*PROMPT*. Would you transcribe the entries below word for word, omitting all images?

(Items from a data source)
# # # # # # #

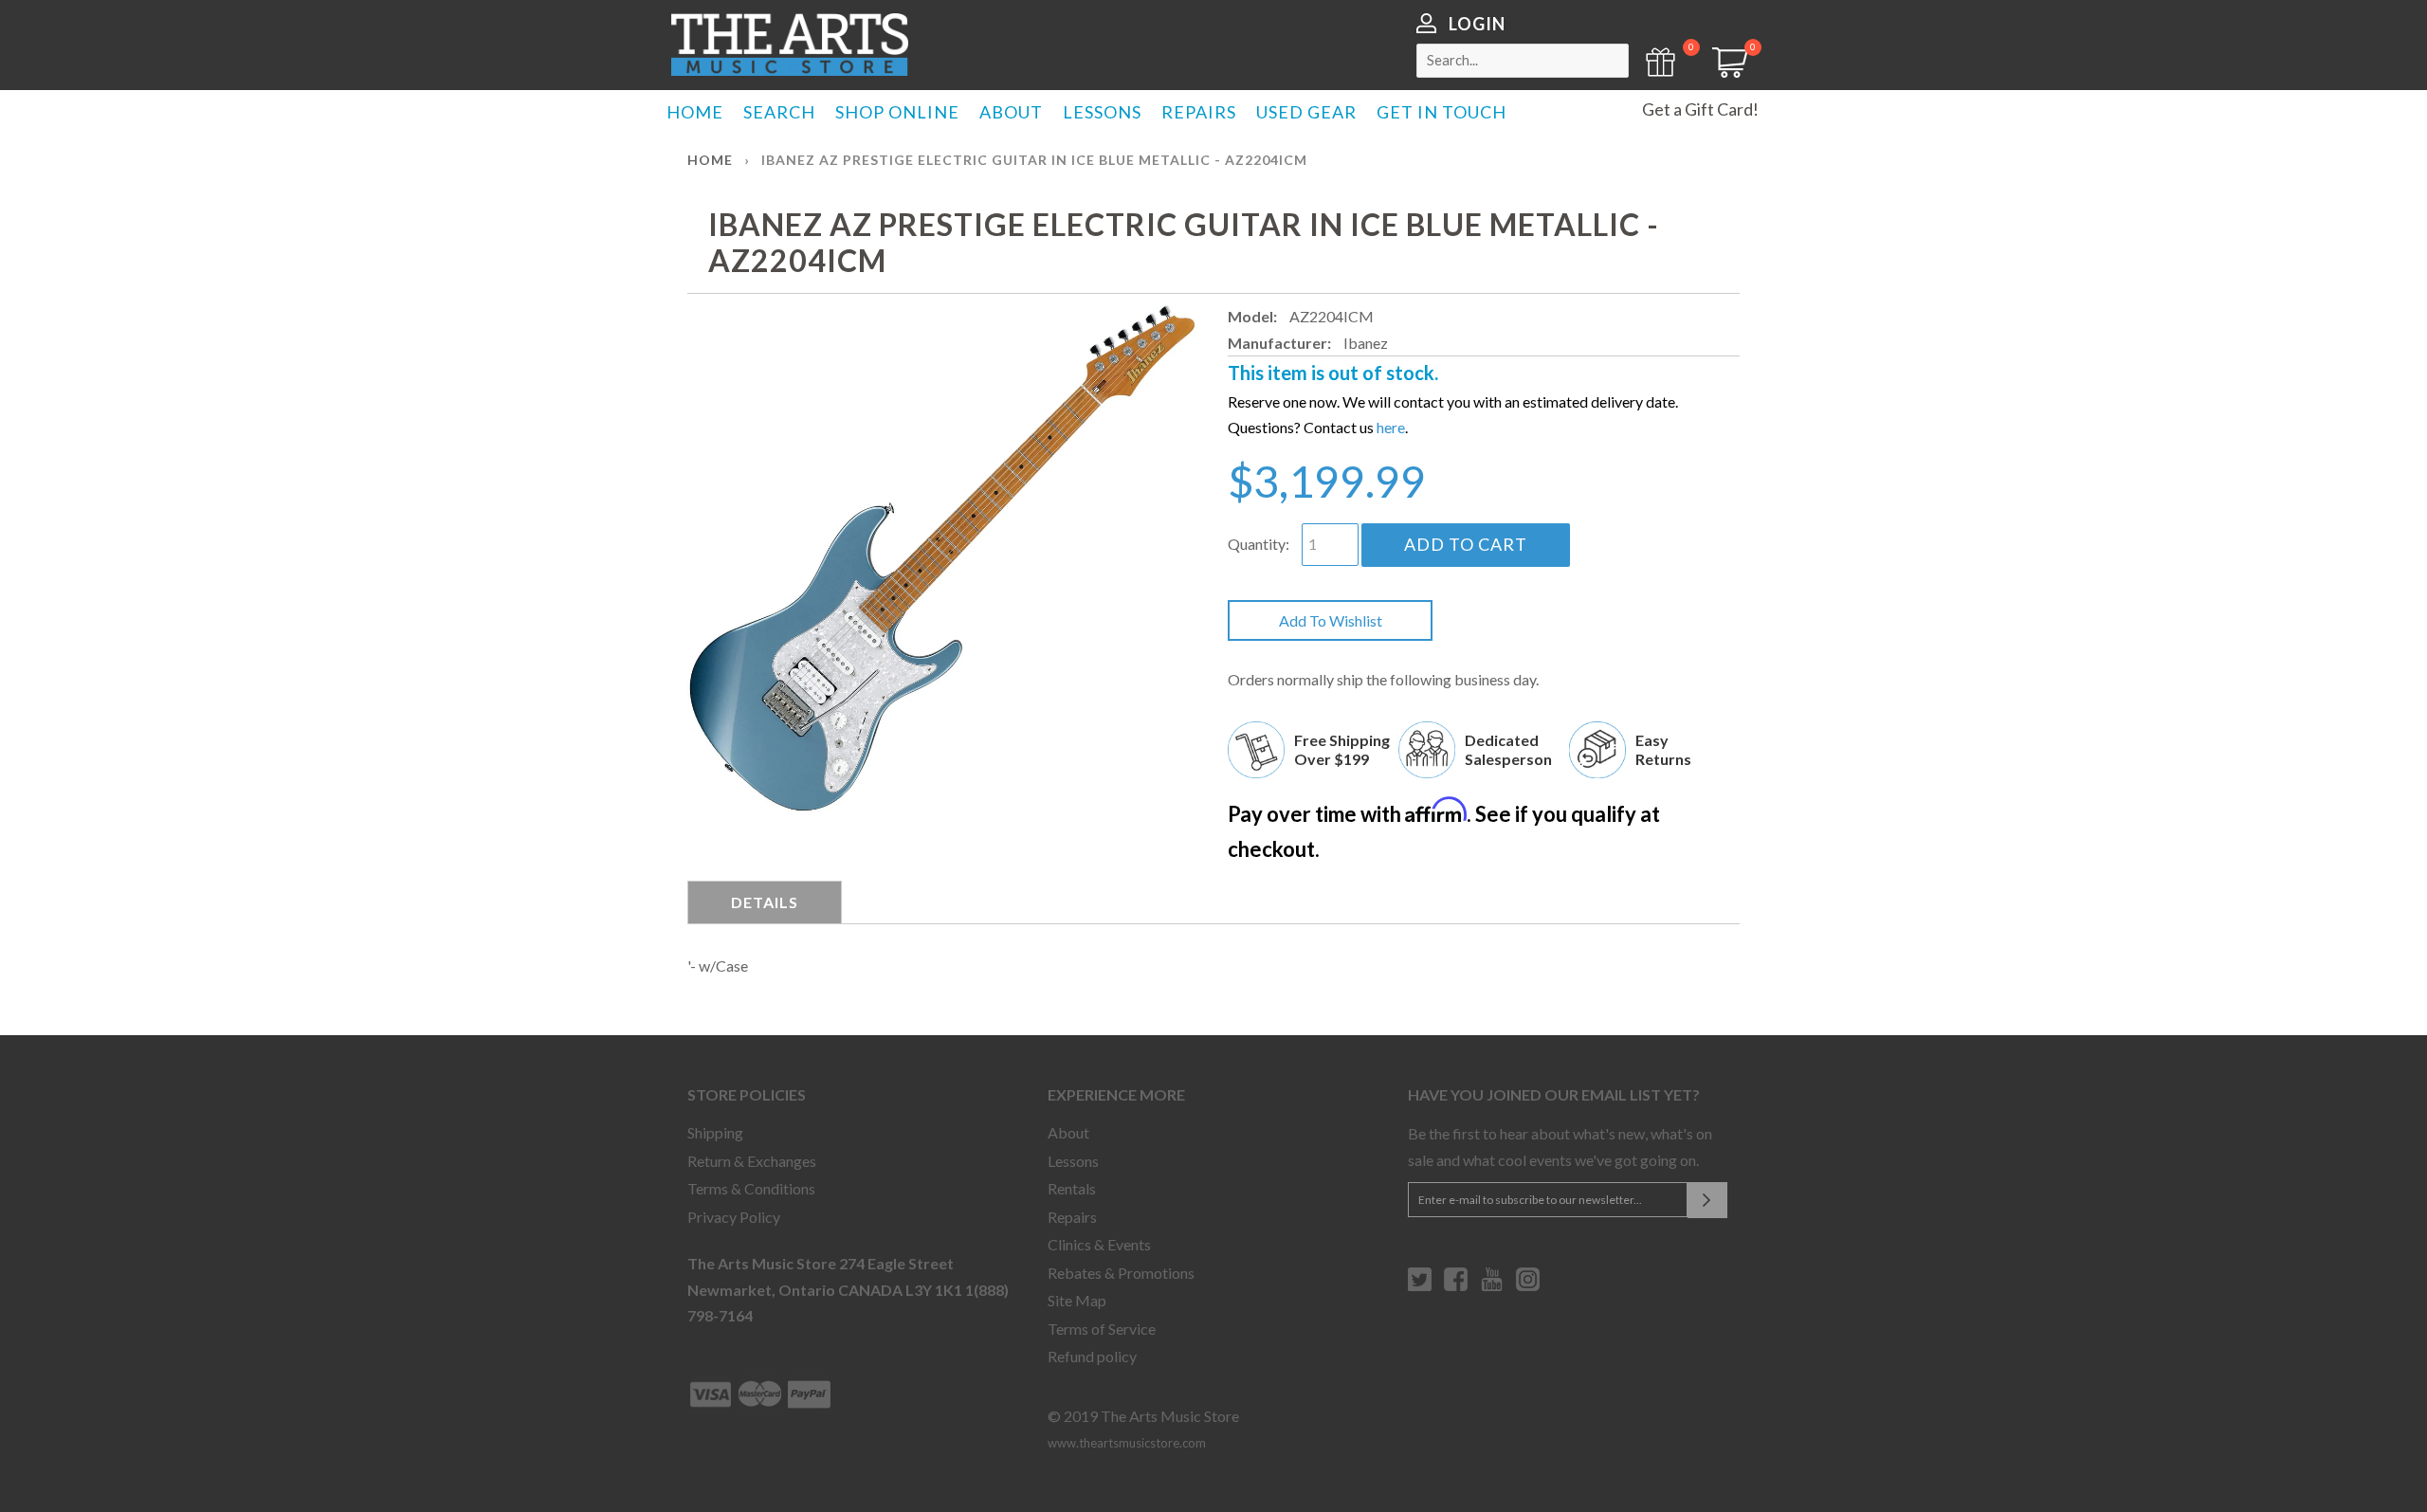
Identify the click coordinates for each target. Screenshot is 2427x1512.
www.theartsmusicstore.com (1127, 1442)
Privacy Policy (733, 1217)
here (1391, 427)
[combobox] (1522, 61)
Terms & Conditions (751, 1188)
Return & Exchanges (751, 1161)
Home (710, 160)
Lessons (1073, 1161)
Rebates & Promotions (1121, 1273)
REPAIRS (1198, 111)
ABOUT (1011, 111)
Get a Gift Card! (1700, 109)
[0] (1723, 72)
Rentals (1072, 1188)
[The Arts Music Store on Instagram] (1528, 1286)
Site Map (1077, 1300)
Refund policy (1092, 1356)
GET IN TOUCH (1441, 111)
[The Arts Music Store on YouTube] (1492, 1286)
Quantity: (1258, 544)
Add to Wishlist (1330, 620)
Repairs (1072, 1217)
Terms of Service (1102, 1329)
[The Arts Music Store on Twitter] (1420, 1286)
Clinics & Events (1099, 1244)
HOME (694, 111)
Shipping (715, 1132)
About (1068, 1132)
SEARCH (779, 111)
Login (1477, 23)
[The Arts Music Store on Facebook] (1456, 1286)
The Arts (789, 44)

# # # # # # #

*RESPONSE TO THE EXERCISE*.
Identify the click coordinates for each target. Screenshot is 2427x1512.
www.theartsmusicstore.com (1127, 1442)
Privacy Policy (733, 1217)
here (1391, 427)
[combobox] (1522, 61)
Terms & Conditions (751, 1188)
Return & Exchanges (751, 1161)
Home (710, 160)
Lessons (1073, 1161)
Rebates & Promotions (1121, 1273)
REPAIRS (1198, 111)
ABOUT (1011, 111)
Get a Gift Card! (1700, 109)
[0] (1723, 72)
Rentals (1072, 1188)
[The Arts Music Store on Instagram] (1528, 1286)
Site Map (1077, 1300)
Refund policy (1092, 1356)
GET IN TOUCH (1441, 111)
[The Arts Music Store on YouTube] (1492, 1286)
Quantity: (1258, 544)
Add to Wishlist (1330, 620)
Repairs (1072, 1217)
Terms of Service (1102, 1329)
[The Arts Music Store on Twitter] (1420, 1286)
Clinics & Events (1099, 1244)
HOME (694, 111)
Shipping (715, 1132)
About (1068, 1132)
SEARCH (779, 111)
Login (1477, 23)
[The Arts Music Store on Facebook] (1456, 1286)
The Arts (789, 44)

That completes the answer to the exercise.